- [WORK ITEM] Exactly as they appear below, repeat the lines from the one with "[Go to review 2] (12, 1937)" through the one with "Testing (299, 300)", and no others.
- - -
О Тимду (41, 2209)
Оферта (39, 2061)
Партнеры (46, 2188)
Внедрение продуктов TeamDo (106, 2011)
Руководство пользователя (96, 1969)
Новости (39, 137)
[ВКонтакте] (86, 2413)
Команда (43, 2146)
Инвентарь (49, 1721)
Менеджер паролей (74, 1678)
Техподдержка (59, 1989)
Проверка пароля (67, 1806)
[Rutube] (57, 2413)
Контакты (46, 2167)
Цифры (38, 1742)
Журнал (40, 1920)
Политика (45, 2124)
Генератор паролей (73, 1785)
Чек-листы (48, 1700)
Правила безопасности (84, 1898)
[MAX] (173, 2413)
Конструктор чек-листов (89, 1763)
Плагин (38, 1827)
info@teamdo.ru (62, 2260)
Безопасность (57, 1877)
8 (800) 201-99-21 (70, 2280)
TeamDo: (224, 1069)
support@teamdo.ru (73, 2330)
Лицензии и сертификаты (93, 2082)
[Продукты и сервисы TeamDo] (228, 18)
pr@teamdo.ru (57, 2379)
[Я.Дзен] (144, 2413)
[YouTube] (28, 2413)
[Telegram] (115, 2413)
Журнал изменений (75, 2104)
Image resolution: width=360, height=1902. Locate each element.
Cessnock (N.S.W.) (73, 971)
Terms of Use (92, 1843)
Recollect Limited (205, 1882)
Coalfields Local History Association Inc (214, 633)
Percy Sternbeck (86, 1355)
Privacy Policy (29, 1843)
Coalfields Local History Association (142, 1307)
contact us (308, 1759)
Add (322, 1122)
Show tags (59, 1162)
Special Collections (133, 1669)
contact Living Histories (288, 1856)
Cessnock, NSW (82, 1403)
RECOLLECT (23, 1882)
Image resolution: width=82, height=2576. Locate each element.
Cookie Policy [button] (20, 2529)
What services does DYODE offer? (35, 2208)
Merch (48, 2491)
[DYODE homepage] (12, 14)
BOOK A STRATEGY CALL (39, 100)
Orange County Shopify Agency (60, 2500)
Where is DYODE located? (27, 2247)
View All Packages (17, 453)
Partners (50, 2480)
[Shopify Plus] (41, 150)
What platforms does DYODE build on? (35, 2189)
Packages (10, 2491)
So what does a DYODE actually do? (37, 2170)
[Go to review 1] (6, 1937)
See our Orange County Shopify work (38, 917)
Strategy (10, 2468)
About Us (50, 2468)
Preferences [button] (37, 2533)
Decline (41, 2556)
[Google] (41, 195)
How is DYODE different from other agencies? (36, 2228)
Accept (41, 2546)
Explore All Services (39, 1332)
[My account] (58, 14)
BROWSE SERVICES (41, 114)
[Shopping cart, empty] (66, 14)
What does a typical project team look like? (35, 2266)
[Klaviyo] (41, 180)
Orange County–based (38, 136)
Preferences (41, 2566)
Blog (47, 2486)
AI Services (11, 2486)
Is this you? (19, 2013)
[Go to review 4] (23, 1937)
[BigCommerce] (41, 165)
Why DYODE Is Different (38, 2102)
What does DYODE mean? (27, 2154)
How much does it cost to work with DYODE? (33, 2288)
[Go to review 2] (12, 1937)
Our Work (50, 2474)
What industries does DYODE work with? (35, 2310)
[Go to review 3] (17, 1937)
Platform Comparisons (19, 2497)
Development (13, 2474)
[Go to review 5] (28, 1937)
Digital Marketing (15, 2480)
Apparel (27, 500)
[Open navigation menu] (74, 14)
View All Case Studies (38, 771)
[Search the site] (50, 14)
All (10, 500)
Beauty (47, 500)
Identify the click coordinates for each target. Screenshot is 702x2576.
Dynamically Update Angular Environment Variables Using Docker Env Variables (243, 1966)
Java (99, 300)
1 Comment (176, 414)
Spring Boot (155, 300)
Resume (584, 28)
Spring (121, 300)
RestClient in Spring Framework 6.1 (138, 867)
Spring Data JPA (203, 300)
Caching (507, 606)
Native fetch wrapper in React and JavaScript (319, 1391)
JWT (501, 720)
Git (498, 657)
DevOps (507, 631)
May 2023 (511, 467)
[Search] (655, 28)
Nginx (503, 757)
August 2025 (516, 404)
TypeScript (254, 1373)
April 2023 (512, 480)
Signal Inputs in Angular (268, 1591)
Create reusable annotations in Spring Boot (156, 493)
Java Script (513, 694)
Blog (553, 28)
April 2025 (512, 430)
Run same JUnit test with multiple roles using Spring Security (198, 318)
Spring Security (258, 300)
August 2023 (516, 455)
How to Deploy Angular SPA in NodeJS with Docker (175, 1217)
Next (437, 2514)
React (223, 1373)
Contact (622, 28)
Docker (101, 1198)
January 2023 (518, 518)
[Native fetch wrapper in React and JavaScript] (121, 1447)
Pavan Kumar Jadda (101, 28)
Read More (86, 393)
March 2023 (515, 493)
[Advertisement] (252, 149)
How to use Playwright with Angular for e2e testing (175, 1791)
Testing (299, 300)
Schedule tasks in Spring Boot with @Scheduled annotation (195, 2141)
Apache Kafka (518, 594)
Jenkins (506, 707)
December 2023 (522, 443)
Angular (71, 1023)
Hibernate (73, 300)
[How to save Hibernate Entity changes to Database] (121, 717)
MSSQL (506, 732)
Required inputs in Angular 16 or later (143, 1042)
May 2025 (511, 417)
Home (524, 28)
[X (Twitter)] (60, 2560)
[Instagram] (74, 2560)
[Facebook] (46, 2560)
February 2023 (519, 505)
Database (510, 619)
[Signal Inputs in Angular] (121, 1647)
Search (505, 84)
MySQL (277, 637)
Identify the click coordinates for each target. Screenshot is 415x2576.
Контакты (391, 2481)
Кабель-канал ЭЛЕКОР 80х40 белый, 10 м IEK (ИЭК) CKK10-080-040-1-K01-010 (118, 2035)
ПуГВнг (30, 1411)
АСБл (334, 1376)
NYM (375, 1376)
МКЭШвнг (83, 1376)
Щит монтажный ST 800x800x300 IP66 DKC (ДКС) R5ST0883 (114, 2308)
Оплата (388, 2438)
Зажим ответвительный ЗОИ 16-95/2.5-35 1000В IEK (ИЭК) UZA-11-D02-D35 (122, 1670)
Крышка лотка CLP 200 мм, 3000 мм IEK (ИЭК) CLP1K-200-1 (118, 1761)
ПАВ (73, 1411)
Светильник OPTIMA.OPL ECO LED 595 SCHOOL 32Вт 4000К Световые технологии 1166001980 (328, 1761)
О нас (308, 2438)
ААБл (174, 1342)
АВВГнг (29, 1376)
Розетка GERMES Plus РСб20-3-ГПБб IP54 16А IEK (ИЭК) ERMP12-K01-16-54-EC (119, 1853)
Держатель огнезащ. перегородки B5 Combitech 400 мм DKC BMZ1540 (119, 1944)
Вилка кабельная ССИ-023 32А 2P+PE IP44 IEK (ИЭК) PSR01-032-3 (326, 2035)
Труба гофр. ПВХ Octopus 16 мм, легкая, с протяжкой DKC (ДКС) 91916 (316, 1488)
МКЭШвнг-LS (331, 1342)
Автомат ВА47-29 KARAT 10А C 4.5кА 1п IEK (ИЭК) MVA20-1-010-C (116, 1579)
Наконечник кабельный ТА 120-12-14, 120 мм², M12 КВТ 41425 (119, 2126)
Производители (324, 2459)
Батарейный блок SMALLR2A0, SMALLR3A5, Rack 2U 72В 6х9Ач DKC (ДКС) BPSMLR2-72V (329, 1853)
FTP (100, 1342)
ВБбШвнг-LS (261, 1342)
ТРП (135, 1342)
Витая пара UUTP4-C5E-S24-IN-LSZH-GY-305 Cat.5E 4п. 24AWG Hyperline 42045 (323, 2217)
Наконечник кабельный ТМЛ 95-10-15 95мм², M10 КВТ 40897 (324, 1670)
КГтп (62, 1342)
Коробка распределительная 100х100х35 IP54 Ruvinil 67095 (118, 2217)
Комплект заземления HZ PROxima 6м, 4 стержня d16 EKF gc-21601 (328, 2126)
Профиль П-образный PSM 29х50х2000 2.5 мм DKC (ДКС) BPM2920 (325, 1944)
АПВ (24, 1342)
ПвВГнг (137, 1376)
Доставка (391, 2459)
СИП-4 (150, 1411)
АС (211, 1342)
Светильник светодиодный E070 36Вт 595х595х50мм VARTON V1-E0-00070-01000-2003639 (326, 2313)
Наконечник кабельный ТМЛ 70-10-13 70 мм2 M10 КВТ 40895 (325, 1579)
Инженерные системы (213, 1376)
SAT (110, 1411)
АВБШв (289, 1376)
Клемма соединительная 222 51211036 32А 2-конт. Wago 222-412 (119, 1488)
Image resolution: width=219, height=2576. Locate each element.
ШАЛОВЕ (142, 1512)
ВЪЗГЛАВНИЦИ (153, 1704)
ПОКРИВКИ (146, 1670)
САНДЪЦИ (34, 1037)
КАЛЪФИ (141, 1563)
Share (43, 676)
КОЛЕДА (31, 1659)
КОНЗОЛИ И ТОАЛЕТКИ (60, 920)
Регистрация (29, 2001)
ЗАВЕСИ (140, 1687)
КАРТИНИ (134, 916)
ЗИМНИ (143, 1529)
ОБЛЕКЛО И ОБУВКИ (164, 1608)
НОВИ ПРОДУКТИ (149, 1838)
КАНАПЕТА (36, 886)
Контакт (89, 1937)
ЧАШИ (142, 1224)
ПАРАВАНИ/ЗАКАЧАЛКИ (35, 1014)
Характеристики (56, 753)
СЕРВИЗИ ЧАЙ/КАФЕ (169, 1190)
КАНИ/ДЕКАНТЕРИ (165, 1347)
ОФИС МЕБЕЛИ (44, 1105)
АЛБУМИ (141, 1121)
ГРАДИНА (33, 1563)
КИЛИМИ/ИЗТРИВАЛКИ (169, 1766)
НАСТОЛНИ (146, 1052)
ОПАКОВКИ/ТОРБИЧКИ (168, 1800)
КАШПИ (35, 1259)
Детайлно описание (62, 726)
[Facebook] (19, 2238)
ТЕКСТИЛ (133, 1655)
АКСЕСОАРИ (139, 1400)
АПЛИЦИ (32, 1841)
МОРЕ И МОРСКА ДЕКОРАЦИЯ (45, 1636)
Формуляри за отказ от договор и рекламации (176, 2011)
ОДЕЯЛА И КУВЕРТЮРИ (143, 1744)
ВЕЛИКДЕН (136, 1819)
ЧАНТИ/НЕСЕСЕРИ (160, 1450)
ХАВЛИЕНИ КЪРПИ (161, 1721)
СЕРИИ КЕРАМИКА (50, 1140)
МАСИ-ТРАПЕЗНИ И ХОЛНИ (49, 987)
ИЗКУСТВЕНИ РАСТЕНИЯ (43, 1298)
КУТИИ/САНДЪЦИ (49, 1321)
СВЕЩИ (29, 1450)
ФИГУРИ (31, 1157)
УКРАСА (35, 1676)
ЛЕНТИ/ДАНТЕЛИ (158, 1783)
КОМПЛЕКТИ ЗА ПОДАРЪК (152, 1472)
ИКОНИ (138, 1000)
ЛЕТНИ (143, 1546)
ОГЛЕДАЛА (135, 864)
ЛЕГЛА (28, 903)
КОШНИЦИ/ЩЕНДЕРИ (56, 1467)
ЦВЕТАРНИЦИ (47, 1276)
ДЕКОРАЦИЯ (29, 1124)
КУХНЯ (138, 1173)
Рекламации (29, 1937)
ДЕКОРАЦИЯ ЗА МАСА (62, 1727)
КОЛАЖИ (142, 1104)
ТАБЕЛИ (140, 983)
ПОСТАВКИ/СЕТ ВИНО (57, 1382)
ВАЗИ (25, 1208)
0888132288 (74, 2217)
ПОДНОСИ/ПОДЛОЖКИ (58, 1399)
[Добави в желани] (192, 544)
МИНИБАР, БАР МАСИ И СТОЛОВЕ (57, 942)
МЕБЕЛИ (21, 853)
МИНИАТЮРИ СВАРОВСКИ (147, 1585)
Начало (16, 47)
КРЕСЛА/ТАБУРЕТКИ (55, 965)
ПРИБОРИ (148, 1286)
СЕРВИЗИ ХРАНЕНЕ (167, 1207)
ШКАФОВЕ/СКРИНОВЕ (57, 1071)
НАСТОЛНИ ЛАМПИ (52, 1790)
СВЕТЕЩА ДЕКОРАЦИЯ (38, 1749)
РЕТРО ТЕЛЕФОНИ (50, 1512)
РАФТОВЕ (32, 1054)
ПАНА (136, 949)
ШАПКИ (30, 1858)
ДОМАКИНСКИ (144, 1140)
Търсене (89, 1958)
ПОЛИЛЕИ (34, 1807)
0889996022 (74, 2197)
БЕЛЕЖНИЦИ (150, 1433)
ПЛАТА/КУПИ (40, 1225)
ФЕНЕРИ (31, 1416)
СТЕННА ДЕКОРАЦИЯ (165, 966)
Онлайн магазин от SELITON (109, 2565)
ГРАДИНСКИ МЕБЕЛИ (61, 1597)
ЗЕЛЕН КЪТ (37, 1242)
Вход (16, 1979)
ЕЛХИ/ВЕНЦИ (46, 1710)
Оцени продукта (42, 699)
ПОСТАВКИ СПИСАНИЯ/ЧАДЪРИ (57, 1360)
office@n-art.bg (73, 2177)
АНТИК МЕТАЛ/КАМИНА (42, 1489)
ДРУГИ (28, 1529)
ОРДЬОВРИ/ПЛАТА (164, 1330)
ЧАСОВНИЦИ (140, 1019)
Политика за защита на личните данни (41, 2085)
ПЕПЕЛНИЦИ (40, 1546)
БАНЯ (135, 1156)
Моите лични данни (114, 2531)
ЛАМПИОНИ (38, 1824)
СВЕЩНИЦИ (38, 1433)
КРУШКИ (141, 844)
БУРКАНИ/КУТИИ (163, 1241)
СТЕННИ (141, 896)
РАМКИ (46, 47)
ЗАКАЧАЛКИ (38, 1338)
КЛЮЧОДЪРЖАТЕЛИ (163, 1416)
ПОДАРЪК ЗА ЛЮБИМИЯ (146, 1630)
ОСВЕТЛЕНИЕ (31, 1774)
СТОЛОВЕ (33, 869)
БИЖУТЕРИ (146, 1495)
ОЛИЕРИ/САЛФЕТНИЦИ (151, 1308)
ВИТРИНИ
- - -
- [OUTPUT OF THE TASK]
[Go to review 2] (12, 1937)
Our Work (50, 2474)
What industries does DYODE work with? (35, 2310)
[Go to review 3] (17, 1937)
Platform Comparisons (19, 2497)
Development (13, 2474)
[Go to review 5] (28, 1937)
Digital Marketing (15, 2480)
Apparel (27, 500)
[Open navigation menu] (74, 14)
View All Case Studies (38, 771)
[Search the site] (50, 14)
All (10, 500)
Beauty (47, 500)
Identify the click coordinates for each target. Screenshot is 702x2576.
Dynamically Update Angular Environment Variables Using Docker Env Variables (243, 1966)
Java (99, 300)
1 Comment (176, 414)
Spring Boot (155, 300)
Resume (584, 28)
Spring (121, 300)
RestClient in Spring Framework 6.1 (138, 867)
Spring Data JPA (203, 300)
Caching (507, 606)
Native fetch wrapper in React and JavaScript (319, 1391)
JWT (501, 720)
Git (498, 657)
DevOps (507, 631)
May 2023 (511, 467)
[Search] (655, 28)
Nginx (503, 757)
August 2025 (516, 404)
TypeScript (254, 1373)
April 2023 (512, 480)
Signal Inputs in Angular (268, 1591)
Create reusable annotations in Spring Boot (156, 493)
Java Script (513, 694)
Blog (553, 28)
April 2025 (512, 430)
Run same JUnit test with multiple roles using Spring Security (198, 318)
Spring Security (258, 300)
August 2023 (516, 455)
How to Deploy Angular SPA in NodeJS with Docker (175, 1217)
Next (437, 2514)
React (223, 1373)
Contact (622, 28)
Docker (101, 1198)
January 2023 (518, 518)
[Native fetch wrapper in React and JavaScript] (121, 1447)
Pavan Kumar Jadda (101, 28)
Read More (86, 393)
March 2023 (515, 493)
[Advertisement] (252, 149)
How to use Playwright with Angular for e2e testing (175, 1791)
Testing (299, 300)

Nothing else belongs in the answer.